Few-shot classification with the LLM Mesh#

In the zero-shot classification tutorial, you learned how to build a classifier that can perform reasonably well on a task that has not been explicitly trained. However, additional steps are required in other scenarios where the classification task can be more difficult.

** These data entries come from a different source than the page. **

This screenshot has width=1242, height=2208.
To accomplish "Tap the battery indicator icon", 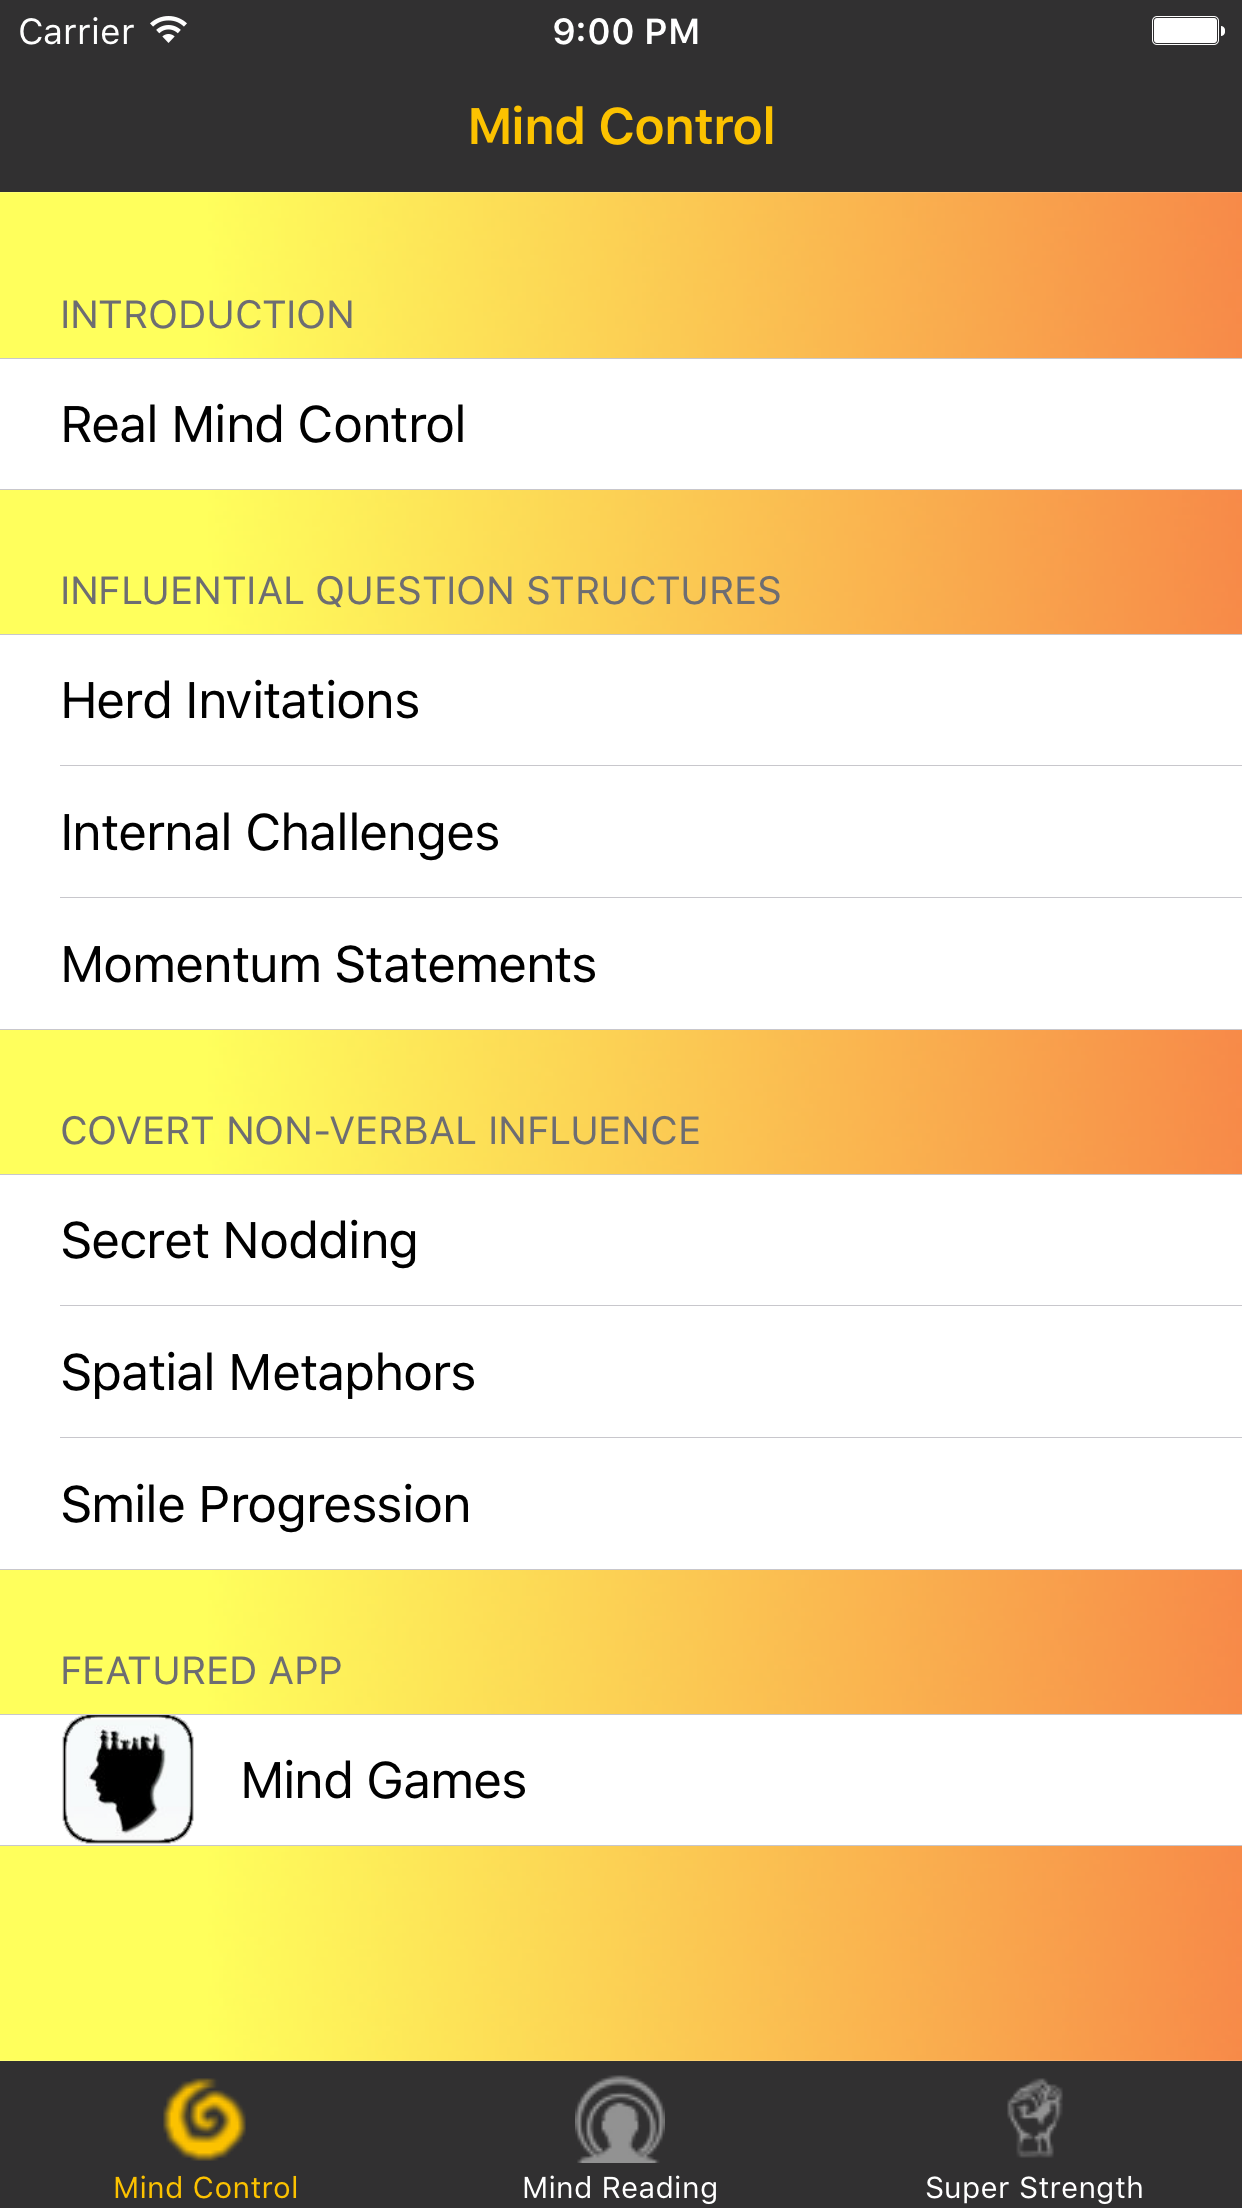I will (1187, 31).
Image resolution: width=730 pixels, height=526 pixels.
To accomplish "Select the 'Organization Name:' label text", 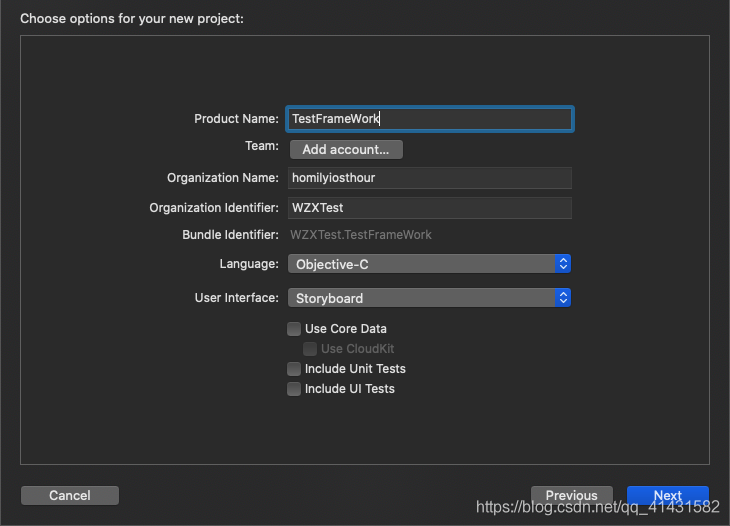I will tap(223, 178).
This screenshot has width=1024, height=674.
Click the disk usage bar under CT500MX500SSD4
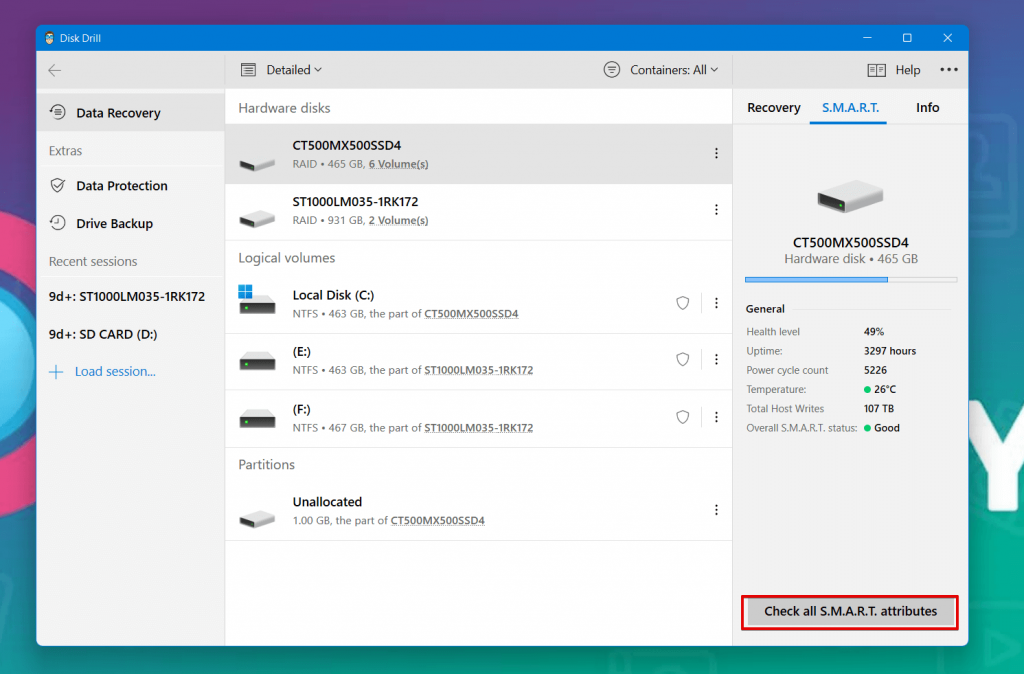coord(850,280)
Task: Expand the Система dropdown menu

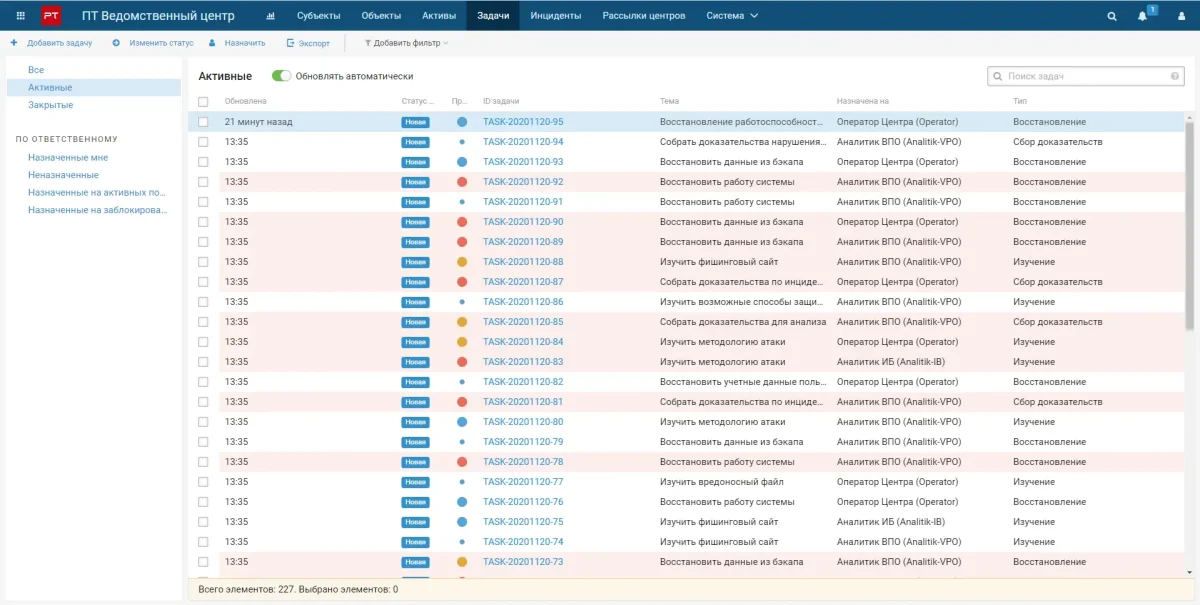Action: pos(732,16)
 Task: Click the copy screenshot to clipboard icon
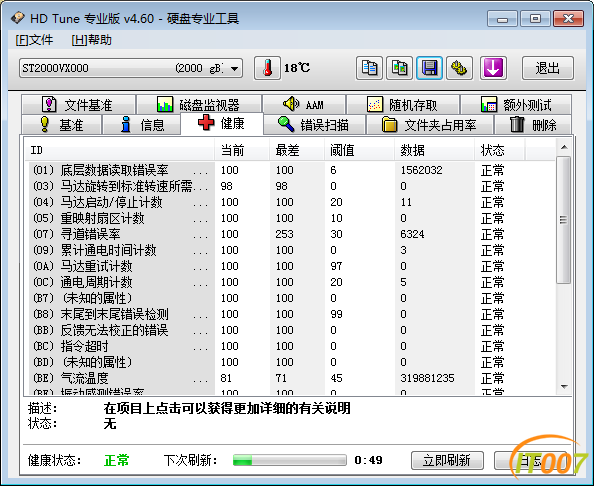(399, 68)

In this tutorial, you will learn about few-shot learning, a convenient way to improve the model’s performance by showing relevant examples without retraining or fine-tuning it. You will also dive deeper into understanding prompt tokens and see how LLMs can be evaluated.

Prerequisites#

Dataiku >= 13.1
“Use” permission on a code environment using Python >= 3.9 with the following packages:
- langchain (tested with version 0.2.0)
- transformers (tested with version 4.43.3)
- scikit-learn (tested with version 1.2.2)
Access to an existing project with the following permissions:
- “Read project content”
- “Write project content”
An LLM Mesh connection (to get a valid LLM ID, please refer to this documentation)
Reading and implementing the tutorial on zero-shot classification

Preparing the data#

For this tutorial, you will work on a different dataset to predict more than two classes. This dataset is part of the Amazon Review Dataset, and contains an extract of the “Magazine subscriptions” category. Download the data file here and create a dataset called reviews_magazines with it in your project.

Counting tokens#

Language models process text as tokens, which are recurring sequences of characters, to understand the statistical links between them and infer the next probable ones. Counting tokens in a text input is helpful because:

It is the main pricing unit for managed LLM services (more details on OpenAI’s dedicated page),
It can specify minimum/maximum thresholds for input and output lengths.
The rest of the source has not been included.